Nominations are now open for the annual First Nations Art Awards.
The prestigious gongs celebrate the work of Aboriginal and Torres Strait Islander nation-wide in any artistic field.
Like so many other events, this year's awards ceremony was forced online due to ongoing COVID-19 concerns.
Three prizes are again up for grabs in 2022: the Red Ochre Award, the Dreaming Award, and an Australia Council Fellowship.
Nominees are encouraged to apply now, with applications closing Tuesday 12 October. The winners will be announced May 27, the anniversary of the historic 1967 citizenship referendum, and the beginning of Reconciliation Week.

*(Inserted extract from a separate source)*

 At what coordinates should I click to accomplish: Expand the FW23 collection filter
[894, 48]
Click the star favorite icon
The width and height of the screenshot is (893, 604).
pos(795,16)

The Red Ochre was established in 1993 by the Aboriginal and Torres Strait Islander Arts Board, and recognises senior First Nations artist for their life-time achievements. This year's winners were respected composer Dr Lou Bennet and fine artist Yorna (Donny) Woolagoodja, whose giant Namaralay Wandjina featured in the opening ceremony of the Sydney 2000 Olympic Games.
The awards also recognise and support the ongoing development of up-and-coming artists. The Dreaming Award offers mentorship to 18- to 26-year-olds, pairing them with a more established practicing artist or institution of their choosing.
This year's winner was 24-year-old rapper and Gumbaynggirr manm Tasman Keith. The award will see him recording, releasing, and touring his next EP, a collaboration with producers and artists Keith has nominated.
As part of the awards, a coveted Australia Council Fellowship will also be given out. The Fellowships are worth 80 thousand dollars each, and "support creative activity and career development for mid-career and established artists for up to two years."
Rounding out a strong year for musicians, singer and songwriter Kutcha Edwards took home the lucrative prize.
A survivor of the Stolen Generations, Edwards released his fifth studio album this year, titled "Circling Time".